Evaluation infrastructure has a cost. Building evaluation pipelines, collecting human labels, and running statistical quality checks requires significant engineering investment before it produces value. Teams that skip evaluation ship AI products without knowing whether they are working.
AI products without evaluation loops ship blindly. The team adds a new feature, changes a prompt, or upgrades a model without measuring the impact on output quality. The product changes in ways that are invisible to the team and visible to users.
Over-reliance on the LLM API as the only architectural component produces fragile systems. When the API provider changes model behaviour, updates pricing, or experiences an outage, the product has no fallback. A system that depends entirely on a single external AI API has the same structural fragility as a system with a single point of failure — it is just a failure mode that most engineers have not encountered yet.
Concept: An AI product has five architectural layers — data, model, serving, application, evaluation — each with distinct requirements. Output quality is probabilistic. Evaluation infrastructure is not optional.

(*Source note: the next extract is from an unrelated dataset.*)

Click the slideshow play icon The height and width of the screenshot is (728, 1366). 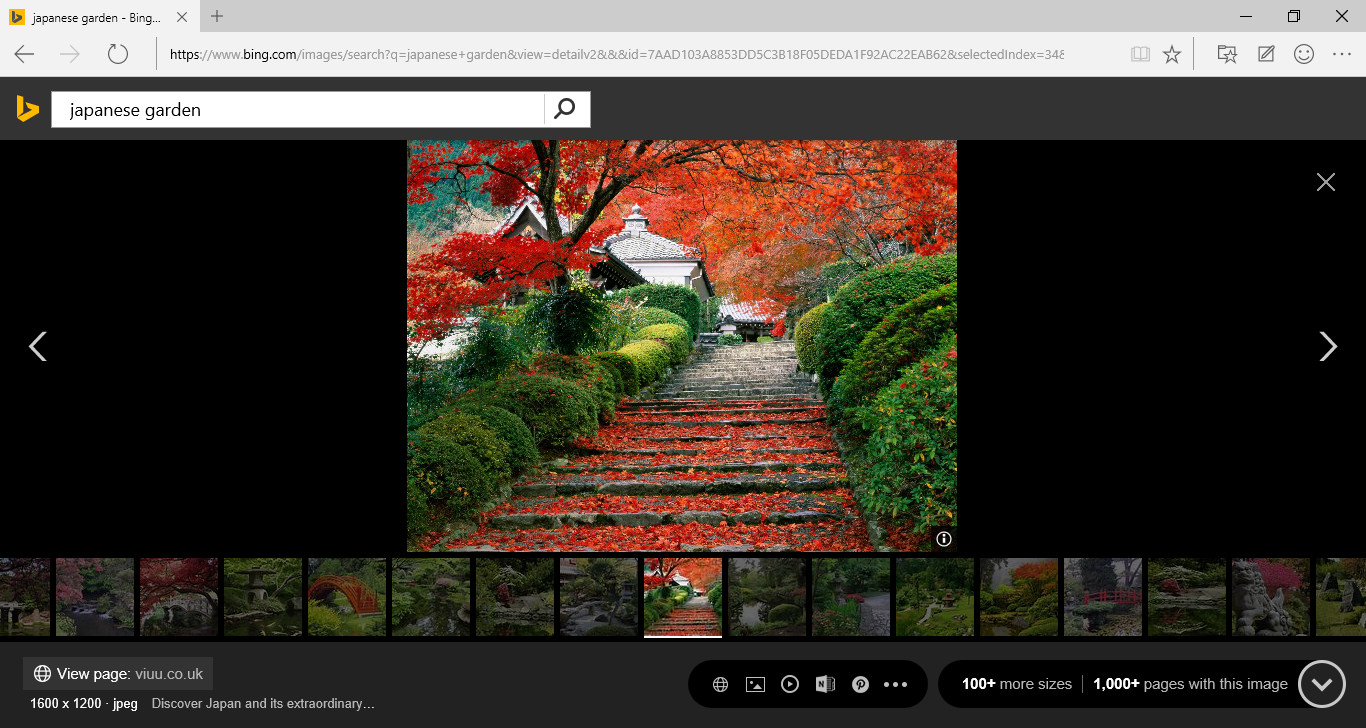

Thread: T12 (Tradeoffs) ← every AI product decision involves a tradeoff between quality, latency, cost, and controllability → no choice optimises all four simultaneously
Core Idea: The 500ms latency ceiling constrains model selection for synchronous user-facing products. Inference cost dominates operating costs at scale. Evaluation is a first-class engineering deliverable.
Tradeoff: AT9 (Speed vs Quality) — larger models produce higher-quality outputs but exceed latency budgets for synchronous interactions; the tradeoff cannot be avoided, only managed through serving optimisation
Failure Mode: FM11 (Observability Blindness) — an AI product without evaluation infrastructure cannot detect quality degradation; the product gets worse without any observable failure event in traditional monitoring
Signal: When a prompt change or model upgrade is deployed without a prior evaluation of quality impact, the team is operating the AI product without a feedback loop
Maps to: Book 0, Framework 4 (Architecture Tradeoffs)
Map an AI product you have worked on or used to the five-layer stack. Which layers are most developed? Which are weakest? What would closing the weakest layer’s gaps require?
The chapter argues that 500ms is the practical ceiling for synchronous user-facing AI inference. Identify an AI product feature you would like to build. What is the inference latency of the model you would use? If it exceeds 500ms, what optimisation strategies would you apply?
Design a cost model for an AI product with one million monthly active users, each making an average of 20 AI requests per day. What are the inference costs at different pricing tiers? At what scale does inference cost dominate operating costs?
The chapter argues that AI output quality is probabilistic and requires statistical evaluation rather than case-by-case testing. What does an evaluation pipeline for a code completion product look like? What metrics would you use? How would you collect ground truth?